Notice that when the price dropped quickly that the algorithm did not buy. That is because when the markets get moving quickly, it shuts off and searches elsewhere. It is only interested in trading boring markets it can control.
Great, so the system has a win-rate of 80%+.
That certainly sounds good but it’s only half the work. Now it’s time to figure out how to handle the 20% of losses. There’s no point winning 80% of the time when the losses are unpredictable and can wipe you out. This will take time to figure out, but the first step is in finding the weak point in the system.
1. Slow grinds. This algo is immune to fast drops in prices because it will quickly retreat when the standard deviation rises, but what about slow grinds lower?
When a stock is experiencing a slow grind lower, one thing is certain; it’s current price is always going to be in the low end of the trading range. That means if you subtract the current price by the lowest point in the timeframe, then divide that by the highest point minus the lowest point ((Current price-low)/(high-low)), you’re left with the point at which the current price is in relation to the high and low on a scale of 1-10. Take that number and roll it back against any given timeframe and you should see a series of numbers that are scattered. That is, unless the price is slowly grinding lower. In that scenario you would be constantly hitting a number between 0-2, since the stock is constantly hitting new lows and not bouncing back. In that case, let’s disable the bot then too.

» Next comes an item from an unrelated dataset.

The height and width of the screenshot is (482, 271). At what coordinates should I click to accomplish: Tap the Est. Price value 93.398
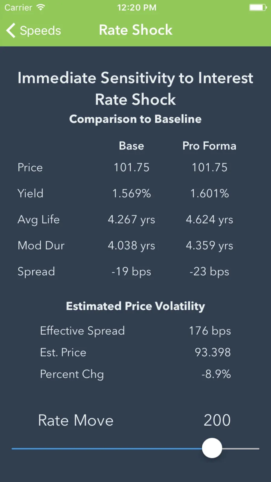pyautogui.click(x=213, y=352)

Take a look at that. It ignored the slow grind lower despite it being right in its buying range and producing a low standard deviation. The buy only triggered after it saw a spike, indicating that there are indeed some buyers and it is safe to assume it will spike again.
2. What happens if the algorithm takes a position, then the price after a position is taken?

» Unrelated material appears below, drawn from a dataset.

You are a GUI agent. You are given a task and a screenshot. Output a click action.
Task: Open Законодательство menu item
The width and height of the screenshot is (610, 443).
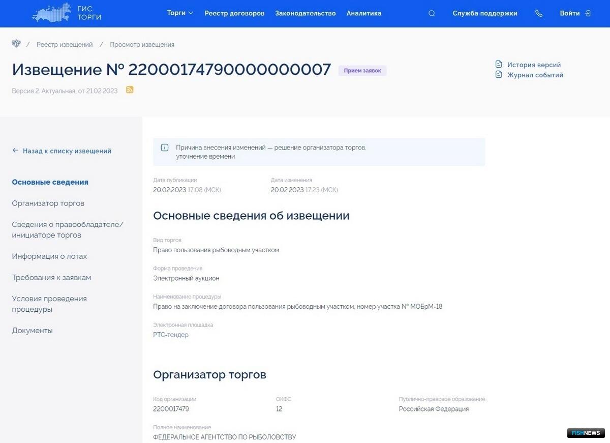pyautogui.click(x=306, y=13)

This happens more often than you would imagine, and is in fact also the algorithm’s weak point. Speaking of which, it happened quite recently:
But before we get to a solution, there are a few things that need to be considered:
- Assuming that the two coins are properly correlated, a bounce should be imminent and we should not be too hasty to sell
- But what if the price drops another 10% just as quickly, so perhaps it would be better to sell out fast and cut losses?
- But then, what if we set that stop loss too tightly and we get stopped out of what would have been winners?
Those are all ‘if’ questions that you cannot reasonably expect to know. However, what you can do is position for the highest probability outcome. Here’s what we know:
- Volatility precipitates a large drop, which would trigger a high standard deviation
- If it is not unusually volatile, it would suggest that neither side is in a rush to buy or sell and should eventually balance out – a bounce happening at some point is a high probability bet.
- Patience is not an issue for algorithms.